New Canaan quarterback Matt Milano
And then there were eight. Or two. Eight teams still alive for Saturday’s four state championship games, two — Staples and New Canaan — representatives from the FCIAC.
In comparing this season to others, like an elusive runner it is difficult to get a grasp on a firm analysis. It certainly wasn’t the best season in recent memory, yet far from the worst. The top of the pack took a step back, the middle of the pack a step forward, yet with a number of teases there was just one seismic hit to the elite programs: Stamford’s win over New Canaan.
Still, the league placed four teams in the state playoffs and, though both representatives come in as underdogs, has a chance at producing a pair of state champions.
Overall, the season left one again longing for a better way to produce a playoff pool outside of a point system, where teams end up being victims to uneven schedules that sometimes leave some of the best ones at home.
Having an uneven 19 members and the priority placed on Thanksgiving games will continue to keep the FCIAC from having a fully satisfactory way of determining the teams that qualify for the championship game. It still would be possible to have two divisions, have all intra-city and -town schools play one another and produce a format where teams play 60-70 percent of an equal schedule to crown division champions.
It would be an imperfect but improved system, but that is an argument for another day.
Let’s focus on what was, rather than on what could be.
Most valuable player
1. Matt Milano, New Canaan. The first two-year starting quarterback at the school since Curtis Casali, the soft-spoken Milano picked up where he left off a year ago, at times putting the team on his shoulders for heroic comebacks, most prominently against Brien McMahon. Milano rewrote the school record book for single-season and career records, some that stood for four decades. Fairly or not to Stamford, people will always wonder if the Rams might still be undefeated if Milano was not sidelined by a migraine headache in the first quarter against the Black Knights. On a purely personal note, I have covered 22 of the 25 games Milano has started. He is a much better person than he is a player.
2. Delshawn Wilson, Norwalk. Converted to quarterback, Wilson was one of the main reasons the Bears were the feel-good story of the season, earning a state playoff berth and winning a quarterfinal game in coach Sean Ireland’s first season. Wilson threw for 1,471 yards and 14 touchdowns, ran for 563 yards and five touchdowns, and had six interceptions. That’s pretty valuable.

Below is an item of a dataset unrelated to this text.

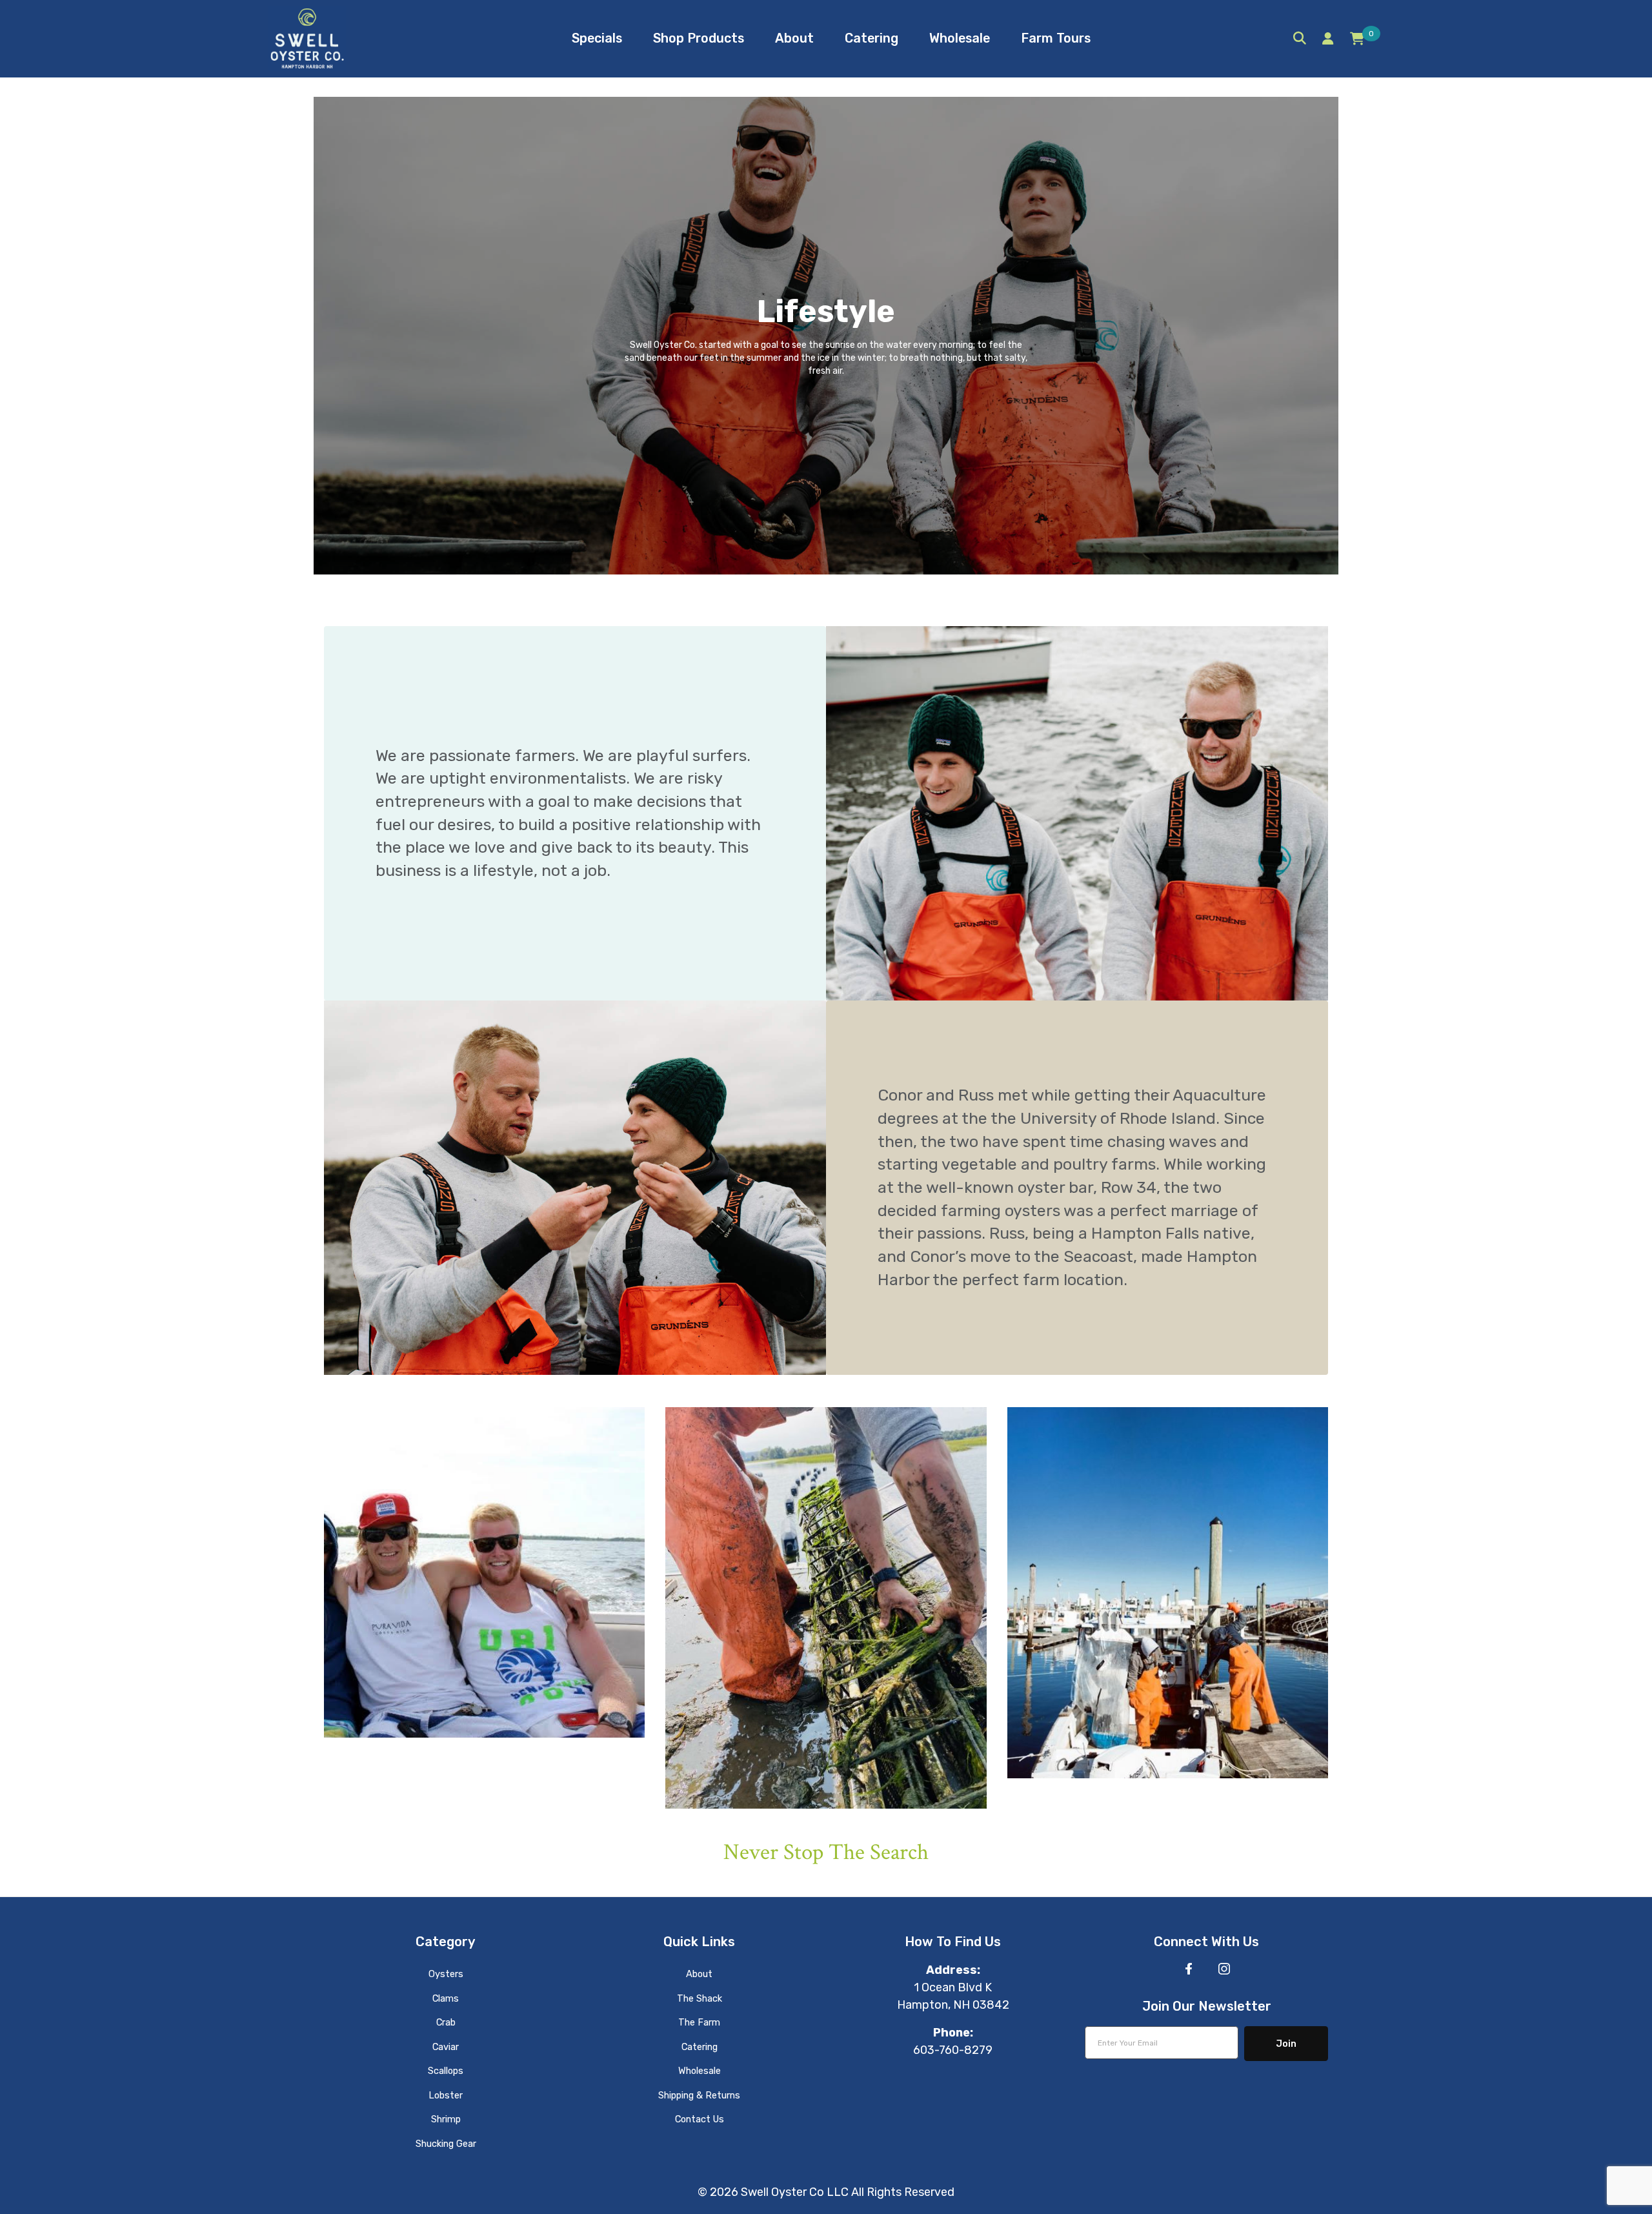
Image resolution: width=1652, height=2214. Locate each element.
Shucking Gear (446, 2143)
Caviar (445, 2047)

3. Shane Nastahowski, Greenwich. The area’s best two-way player, Nastahowski led the Cardinals in rushing, scoring and tackles. He led Greenwich to the brink of an FCIAC title, and it was unfortunate that a paucity of bonus points kept him — and the rest of the Cardinals — home for the Class LL playoffs.
Norwalk coach Sean Ireland
Coach of the Year
1. Sean Ireland, Norwalk. No one, and I mean NO ONE, expected the Bears to have the kind of season they did. Sure, the players will talk about the preseason optimism, and it was all legitimate. But most people were looking at Norwalk as a five to seven win team. Ireland showed calm leadership throughout his rookie season, kept his team together after a loss to New Canaan and showed a roster of good athletes the way to win.
2. Marce Petroccio, Staples. The team of the future arrived a year early. Petroccio did a sensational job molding a group that relied on a number of non-seniors in important spots. When you have a team that keeps coming back from second-half deficits — or in the FCIAC championship win over Greenwich, coming from two scores down in the last 10 minutes — you look to the top. I remember the pre-Petroccio era, when people said Westport was a soccer town and you couldn’t win in football (I know, I’m a Staples graduate and played soccer). Petroccio has disproved that theory — and not at the expense of the soccer program.
3A. Bryan Hocter, Stamford. After starting 1-2 the temptation was to say “Same old Black Knights.” Instead, in just his second season, Hocter led Stamford to six straight wins, including the seismic blow to New Canaan. It was the most team wins since 1995 and best winning percentage since 1978.
3B. Lou Marinelli, New Canaan. When a program has long-term success, it becomes expected and important ingredients get overlooked. Marinelli has his fingerprint on every aspect of the Rams. Six straight state championship appearances says it all.
Game of the Year
1. Staples 31, Greenwich 27. The Wreckers Houdini-like escape lifts them to the FCIAC title and denies the Cardinals a postseason game.
2. Stamford 36, New Canaan 29. The one win all season for the middle class.
3. New Canaan 36, Brien McMahon 33. The game that typified this season, with an underdog getting to the brink before succumbing to the master.
The Fab 5
1. Staples (11-0). Can the Wreckers shock the entire state against Xavier?
2. New Canaan (11-1). Can the Rams upset Hand and make it five titles in six years?
3. Norwalk (9-2). The bar has been set pretty high for the Bears in Ireland II.
4. Greenwich (8-2). There were a number of schools in Class LL that breathed a big sigh of relief when the Cardinals lost to Staples.
5. Ridgefield (8-3). In between an opening game loss to Greenwich and a Class LL quarterfinal loss to Staples, a more than respectable 8-1 run by the Tigers.